- **Description of the task**
Whatever the records hold, copy it exactly and completely.

START Records provided

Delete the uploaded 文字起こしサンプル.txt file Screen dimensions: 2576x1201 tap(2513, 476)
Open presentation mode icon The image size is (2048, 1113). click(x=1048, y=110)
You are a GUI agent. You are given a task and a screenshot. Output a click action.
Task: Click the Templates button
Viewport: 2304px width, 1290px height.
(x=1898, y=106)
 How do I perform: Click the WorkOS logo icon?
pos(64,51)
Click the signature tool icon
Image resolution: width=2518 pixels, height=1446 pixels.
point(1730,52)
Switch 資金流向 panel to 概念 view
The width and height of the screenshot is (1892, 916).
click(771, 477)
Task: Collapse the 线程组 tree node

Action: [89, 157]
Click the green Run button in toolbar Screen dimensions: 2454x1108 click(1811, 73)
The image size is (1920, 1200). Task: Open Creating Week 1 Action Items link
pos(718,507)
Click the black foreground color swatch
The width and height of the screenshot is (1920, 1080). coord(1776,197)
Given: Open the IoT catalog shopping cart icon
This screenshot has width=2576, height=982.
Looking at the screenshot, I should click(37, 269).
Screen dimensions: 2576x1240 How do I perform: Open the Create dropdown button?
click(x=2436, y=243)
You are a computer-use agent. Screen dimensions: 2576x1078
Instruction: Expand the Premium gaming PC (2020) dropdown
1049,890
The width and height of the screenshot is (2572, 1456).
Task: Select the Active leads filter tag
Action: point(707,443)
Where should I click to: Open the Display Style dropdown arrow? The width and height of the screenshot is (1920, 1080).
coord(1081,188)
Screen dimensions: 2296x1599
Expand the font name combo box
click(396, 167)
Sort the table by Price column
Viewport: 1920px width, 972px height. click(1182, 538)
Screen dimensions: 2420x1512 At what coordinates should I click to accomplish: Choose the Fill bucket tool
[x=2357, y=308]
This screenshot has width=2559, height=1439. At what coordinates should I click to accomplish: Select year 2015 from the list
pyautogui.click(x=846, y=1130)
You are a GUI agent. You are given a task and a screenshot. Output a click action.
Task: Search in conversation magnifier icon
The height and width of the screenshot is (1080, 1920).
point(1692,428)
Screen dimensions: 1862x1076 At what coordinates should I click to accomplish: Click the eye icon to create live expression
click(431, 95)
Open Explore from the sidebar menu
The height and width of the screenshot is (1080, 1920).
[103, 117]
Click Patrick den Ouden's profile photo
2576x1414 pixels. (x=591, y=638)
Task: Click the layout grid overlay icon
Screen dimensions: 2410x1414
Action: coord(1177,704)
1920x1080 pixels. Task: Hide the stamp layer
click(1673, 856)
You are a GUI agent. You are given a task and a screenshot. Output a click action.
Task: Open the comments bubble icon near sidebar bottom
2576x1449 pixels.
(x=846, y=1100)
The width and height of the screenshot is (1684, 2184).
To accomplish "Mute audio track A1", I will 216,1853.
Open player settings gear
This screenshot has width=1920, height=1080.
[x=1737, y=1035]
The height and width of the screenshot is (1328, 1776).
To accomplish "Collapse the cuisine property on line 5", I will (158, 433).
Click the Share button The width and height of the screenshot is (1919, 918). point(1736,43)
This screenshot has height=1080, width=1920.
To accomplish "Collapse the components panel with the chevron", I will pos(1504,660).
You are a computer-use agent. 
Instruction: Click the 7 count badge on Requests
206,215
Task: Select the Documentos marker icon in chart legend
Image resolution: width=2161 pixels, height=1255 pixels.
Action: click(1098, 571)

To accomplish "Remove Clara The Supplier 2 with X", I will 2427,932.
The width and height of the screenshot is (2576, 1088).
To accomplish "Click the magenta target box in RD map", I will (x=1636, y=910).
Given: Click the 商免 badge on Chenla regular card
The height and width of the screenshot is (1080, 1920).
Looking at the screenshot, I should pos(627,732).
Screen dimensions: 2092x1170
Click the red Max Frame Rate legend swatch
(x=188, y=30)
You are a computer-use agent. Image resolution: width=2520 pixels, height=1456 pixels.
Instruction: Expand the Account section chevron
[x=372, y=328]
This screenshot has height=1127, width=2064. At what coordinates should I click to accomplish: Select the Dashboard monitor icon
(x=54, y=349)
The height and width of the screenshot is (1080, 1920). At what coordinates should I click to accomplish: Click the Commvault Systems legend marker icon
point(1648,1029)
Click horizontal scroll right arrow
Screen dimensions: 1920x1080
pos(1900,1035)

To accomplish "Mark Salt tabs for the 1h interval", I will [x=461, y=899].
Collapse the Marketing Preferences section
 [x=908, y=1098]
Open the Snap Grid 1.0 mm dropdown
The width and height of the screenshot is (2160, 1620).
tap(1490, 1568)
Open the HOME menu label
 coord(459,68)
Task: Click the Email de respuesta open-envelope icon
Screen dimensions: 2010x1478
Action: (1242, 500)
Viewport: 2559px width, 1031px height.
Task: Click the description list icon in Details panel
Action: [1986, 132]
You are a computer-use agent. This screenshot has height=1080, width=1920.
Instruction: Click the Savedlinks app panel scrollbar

END Records provided

- **Task solution**
Delete the uploaded 文字起こしサンプル.txt file Screen dimensions: 2576x1201 tap(2513, 476)
Open presentation mode icon The image size is (2048, 1113). click(x=1048, y=110)
You are a GUI agent. You are given a task and a screenshot. Output a click action.
Task: Click the Templates button
Viewport: 2304px width, 1290px height.
(x=1898, y=106)
 How do I perform: Click the WorkOS logo icon?
pos(64,51)
Click the signature tool icon
Image resolution: width=2518 pixels, height=1446 pixels.
point(1730,52)
Switch 資金流向 panel to 概念 view
The width and height of the screenshot is (1892, 916).
click(771, 477)
Task: Collapse the 线程组 tree node

Action: [89, 157]
Click the green Run button in toolbar Screen dimensions: 2454x1108 click(1811, 73)
The image size is (1920, 1200). Task: Open Creating Week 1 Action Items link
pos(718,507)
Click the black foreground color swatch
The width and height of the screenshot is (1920, 1080). coord(1776,197)
Given: Open the IoT catalog shopping cart icon
This screenshot has width=2576, height=982.
Looking at the screenshot, I should click(37, 269).
Screen dimensions: 2576x1240 How do I perform: Open the Create dropdown button?
click(x=2436, y=243)
You are a computer-use agent. Screen dimensions: 2576x1078
Instruction: Expand the Premium gaming PC (2020) dropdown
1049,890
The width and height of the screenshot is (2572, 1456).
Task: Select the Active leads filter tag
Action: point(707,443)
Where should I click to: Open the Display Style dropdown arrow? The width and height of the screenshot is (1920, 1080).
coord(1081,188)
Screen dimensions: 2296x1599
Expand the font name combo box
click(396, 167)
Sort the table by Price column
Viewport: 1920px width, 972px height. click(1182, 538)
Screen dimensions: 2420x1512 At what coordinates should I click to accomplish: Choose the Fill bucket tool
[x=2357, y=308]
This screenshot has width=2559, height=1439. At what coordinates should I click to accomplish: Select year 2015 from the list
pyautogui.click(x=846, y=1130)
You are a GUI agent. You are given a task and a screenshot. Output a click action.
Task: Search in conversation magnifier icon
The height and width of the screenshot is (1080, 1920).
point(1692,428)
Screen dimensions: 1862x1076 At what coordinates should I click to accomplish: Click the eye icon to create live expression
click(431, 95)
Open Explore from the sidebar menu
The height and width of the screenshot is (1080, 1920).
[103, 117]
Click Patrick den Ouden's profile photo
2576x1414 pixels. (x=591, y=638)
Task: Click the layout grid overlay icon
Screen dimensions: 2410x1414
Action: coord(1177,704)
1920x1080 pixels. Task: Hide the stamp layer
click(1673, 856)
You are a GUI agent. You are given a task and a screenshot. Output a click action.
Task: Open the comments bubble icon near sidebar bottom
2576x1449 pixels.
(x=846, y=1100)
The width and height of the screenshot is (1684, 2184).
To accomplish "Mute audio track A1", I will 216,1853.
Open player settings gear
This screenshot has width=1920, height=1080.
[x=1737, y=1035]
The height and width of the screenshot is (1328, 1776).
To accomplish "Collapse the cuisine property on line 5", I will (158, 433).
Click the Share button The width and height of the screenshot is (1919, 918). point(1736,43)
This screenshot has height=1080, width=1920.
To accomplish "Collapse the components panel with the chevron", I will pos(1504,660).
You are a computer-use agent. 
Instruction: Click the 7 count badge on Requests
206,215
Task: Select the Documentos marker icon in chart legend
Image resolution: width=2161 pixels, height=1255 pixels.
Action: click(1098, 571)

To accomplish "Remove Clara The Supplier 2 with X", I will 2427,932.
The width and height of the screenshot is (2576, 1088).
To accomplish "Click the magenta target box in RD map", I will (x=1636, y=910).
Given: Click the 商免 badge on Chenla regular card
The height and width of the screenshot is (1080, 1920).
Looking at the screenshot, I should pos(627,732).
Screen dimensions: 2092x1170
Click the red Max Frame Rate legend swatch
(x=188, y=30)
You are a computer-use agent. Image resolution: width=2520 pixels, height=1456 pixels.
Instruction: Expand the Account section chevron
[x=372, y=328]
This screenshot has height=1127, width=2064. At what coordinates should I click to accomplish: Select the Dashboard monitor icon
(x=54, y=349)
The height and width of the screenshot is (1080, 1920). At what coordinates should I click to accomplish: Click the Commvault Systems legend marker icon
point(1648,1029)
Click horizontal scroll right arrow
Screen dimensions: 1920x1080
pos(1900,1035)

To accomplish "Mark Salt tabs for the 1h interval", I will [x=461, y=899].
Collapse the Marketing Preferences section
 [x=908, y=1098]
Open the Snap Grid 1.0 mm dropdown
The width and height of the screenshot is (2160, 1620).
tap(1490, 1568)
Open the HOME menu label
 coord(459,68)
Task: Click the Email de respuesta open-envelope icon
Screen dimensions: 2010x1478
Action: (1242, 500)
Viewport: 2559px width, 1031px height.
Task: Click the description list icon in Details panel
Action: [1986, 132]
You are a computer-use agent. This screenshot has height=1080, width=1920.
Instruction: Click the Savedlinks app panel scrollbar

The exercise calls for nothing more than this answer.